HARVARD WAS NOT Richard Nixon's favorite university, and universities were not his favorite places. In those memorable electronic chronicles of his presidency, the White House tapes, Nixon frequently denounced places of higher education and lamented their interference in his plans for the nation. So even as he fades--slowly--from the public eye, it is perhaps fitting that this latest controversy should be on the subject of a university and Richard Nixon's place in it.
The ex-president has had some trouble persuading any large institution to become the repository for his official papers. He has finally settled on Duke University, his law school alma mater (class of '36), but a number of professors, alumni and students have objected to Duke's willingness to accept the trove. They say the library will commemorate a criminal, a liar, a charlatan and a man who disgraced his country. This may be true, but given the right circumstances, Nixon's opponents should reevaluate their crusade and welcome the papers to the Durham, N.C., campus.
Duke should demand unconditional control of the records and refuse to build a monument to the disgraced former president. Nixon deserves no museum and no shrine--and certainly no opening ceremonies celebrating his legacy. But no one should underestimate the importance and value of his presidential papers. Nixon, for better or (more likely) for worse, was a major political figure of the 20th century and his presidency remains an important factor in all our lives. Historians, journalists and interested citizens of the present and future will find his papers invaluable for understanding the use and abuse of power. We can learn from the post-mortem how better to treat the disease.

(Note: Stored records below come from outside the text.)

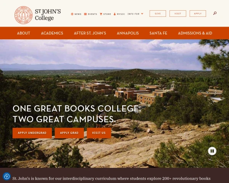Click the Visit outlined button
This screenshot has width=229, height=183.
178,14
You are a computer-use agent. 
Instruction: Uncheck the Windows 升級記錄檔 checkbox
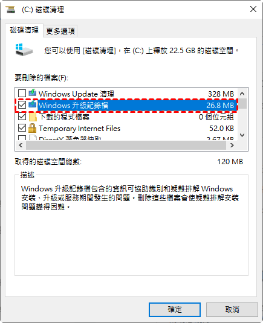pos(22,105)
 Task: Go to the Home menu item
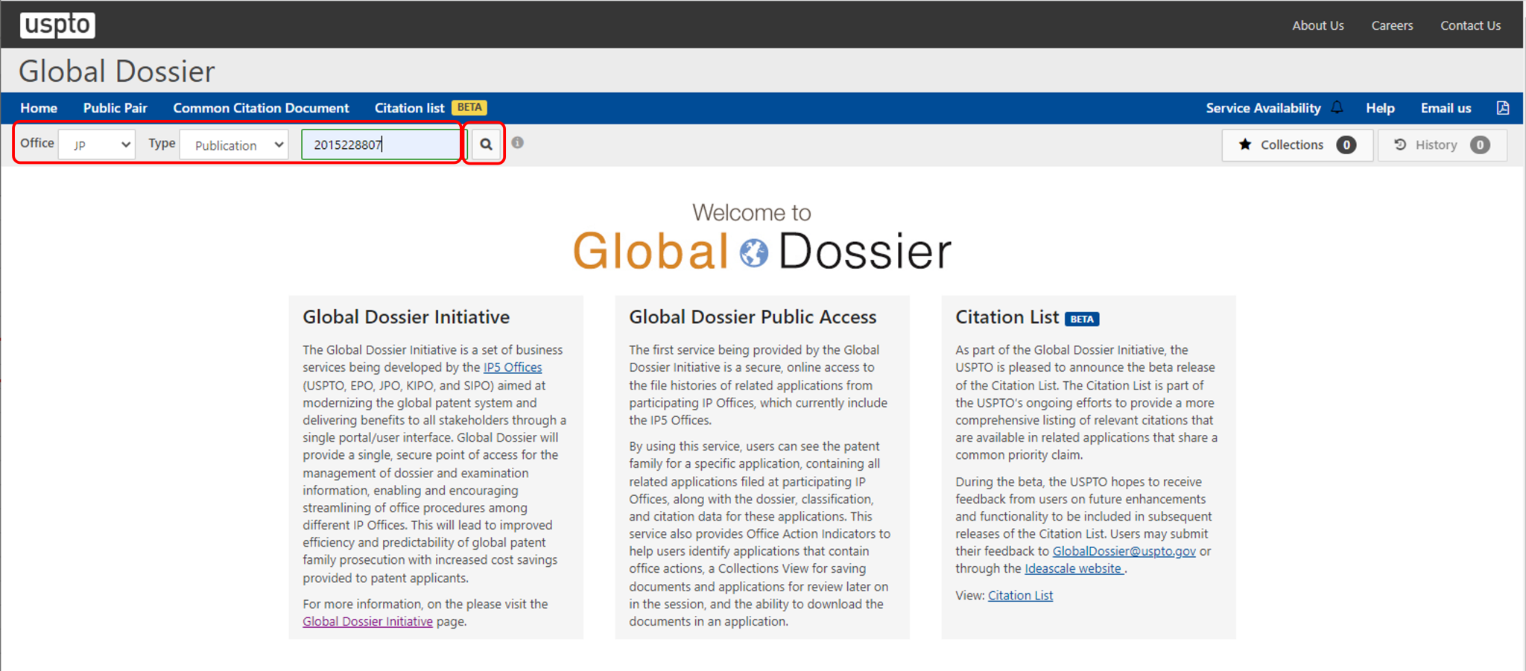(39, 108)
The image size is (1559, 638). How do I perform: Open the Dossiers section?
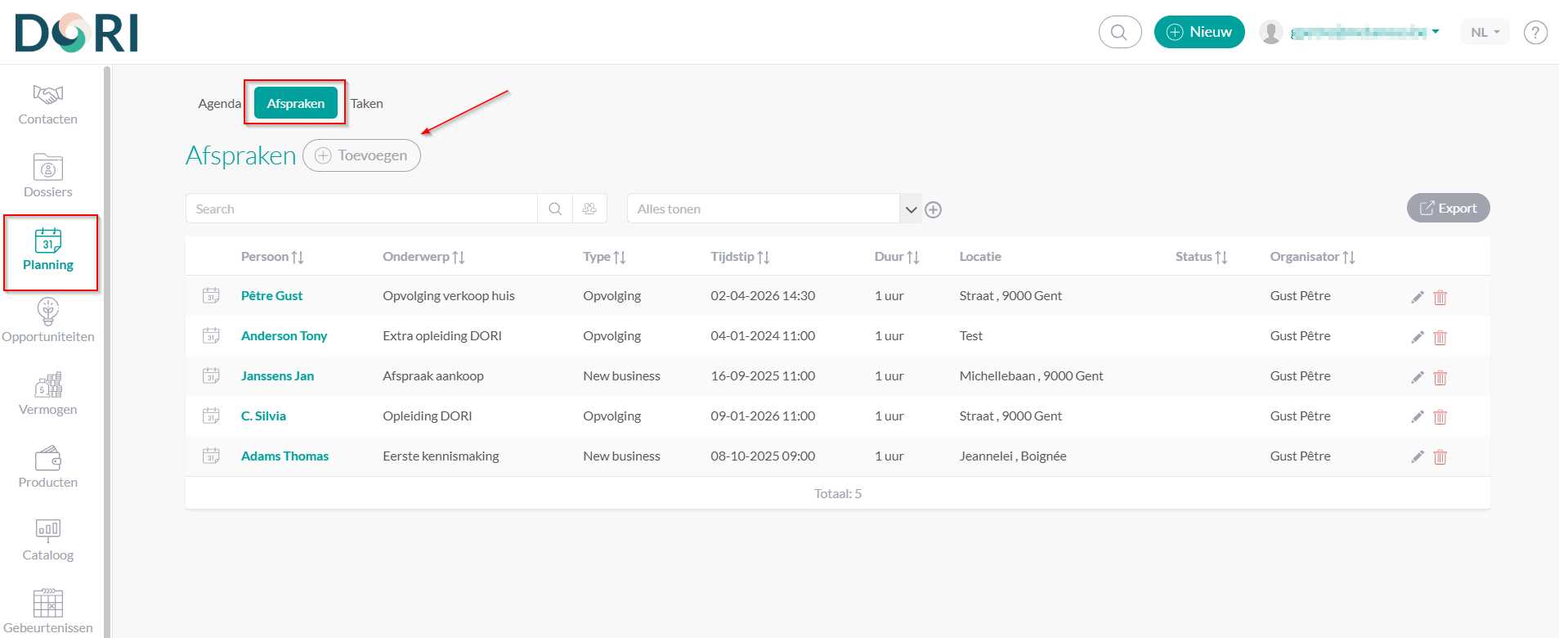(47, 177)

But if Duke does indeed turn Nixon down, we propose that Harvard offer to take his papers. Nixon probably wouldn't go for it; he is after all, the man who once told H.R. Haldeman, regarding prospective cabinet appointments, "No goddamn Harvard men, you understand? Under no condition!" But perhaps Nixon will let bygones be bygones and start addressing the boxes for Cambridge. Harvard could do its part by promising to clear some room for Nixon in Houghton Library--perhaps near Leon Trotsky's papers. But even if Nixon chooses to look elsewhere, Harvard could, by asking for the papers, display some of the qualities Nixon so demonstrably lacked: magnanimity, tolerance, and sense of humor. No, Nixon probably won't give his papers to Harvard, but wherever they go, they should be wanted and studied. With hope, we will never have another Nixon, but in the years to come we should know everything we can about the one we had.